■ THE INPUT:
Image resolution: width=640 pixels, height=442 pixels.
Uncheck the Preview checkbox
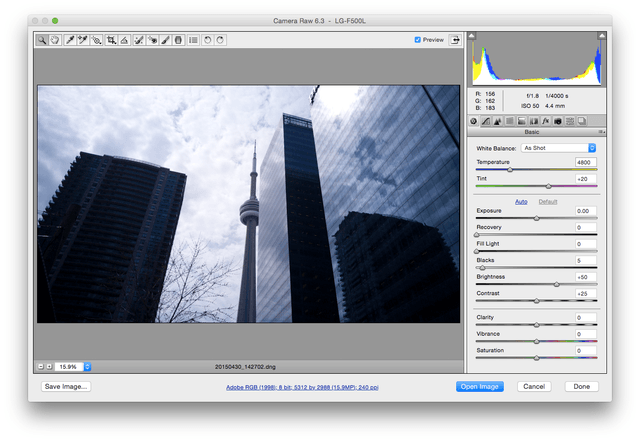418,40
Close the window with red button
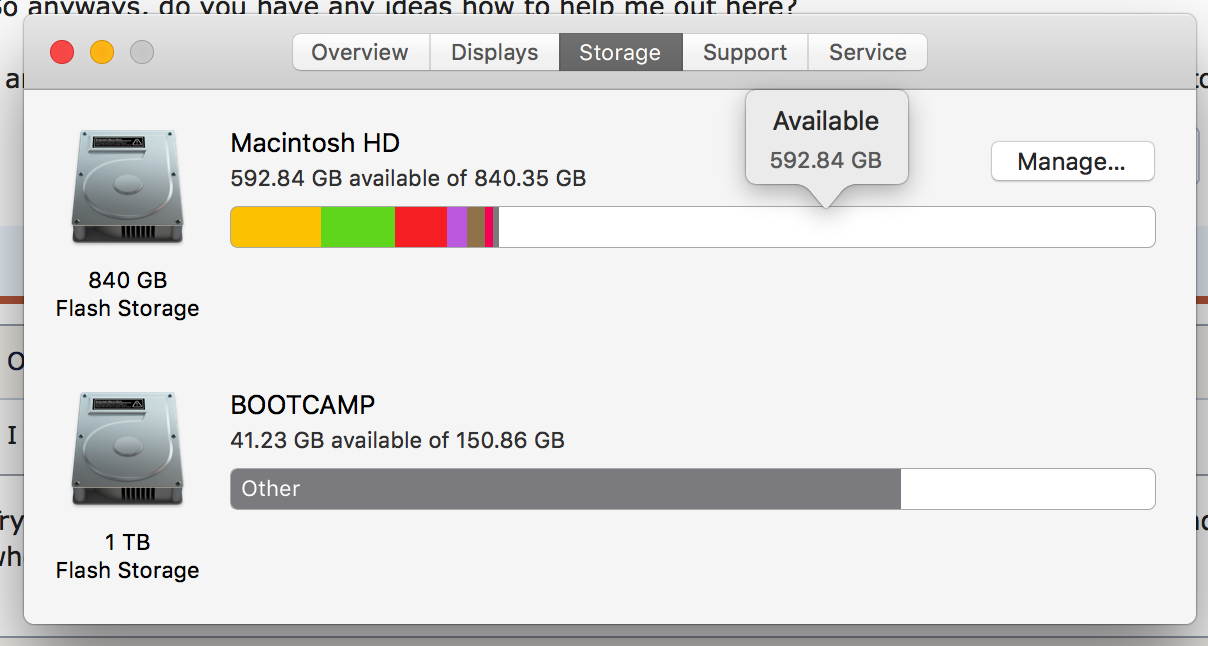Screen dimensions: 1208x646 click(62, 52)
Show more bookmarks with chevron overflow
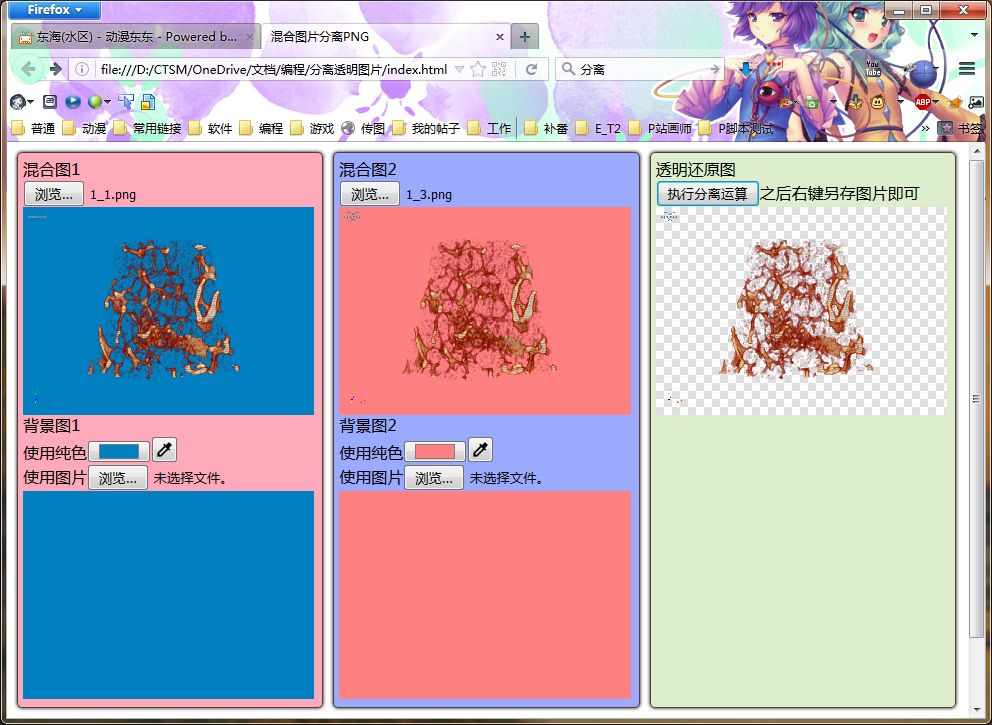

■ THE REQUEST: Reproduce the text lines of the material above word for word, from the first line to the last, and leave out the pictures.

■ ANSWER TO THIS EXERCISE:
Image resolution: width=640 pixels, height=442 pixels.
Uncheck the Preview checkbox
418,40
Close the window with red button
Screen dimensions: 1208x646 click(62, 52)
Show more bookmarks with chevron overflow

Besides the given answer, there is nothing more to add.